* [Extracted records]:
*** Begin section ***

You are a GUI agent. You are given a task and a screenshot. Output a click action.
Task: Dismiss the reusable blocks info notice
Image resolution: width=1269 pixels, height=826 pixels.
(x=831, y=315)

*** End section ***
*** Begin section ***

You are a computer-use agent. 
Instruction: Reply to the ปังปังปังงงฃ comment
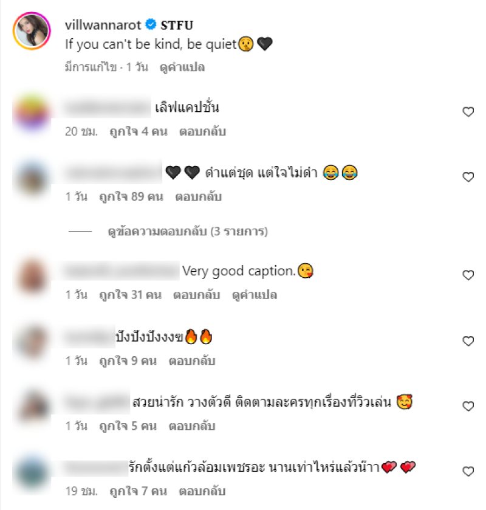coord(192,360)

*** End section ***
*** Begin section ***

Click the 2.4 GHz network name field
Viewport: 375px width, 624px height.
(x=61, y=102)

*** End section ***

* [What is required]: Your task is to return each line of the data above that contains the string "agent".

* [Reply]:
You are a GUI agent. You are given a task and a screenshot. Output a click action.
You are a computer-use agent. 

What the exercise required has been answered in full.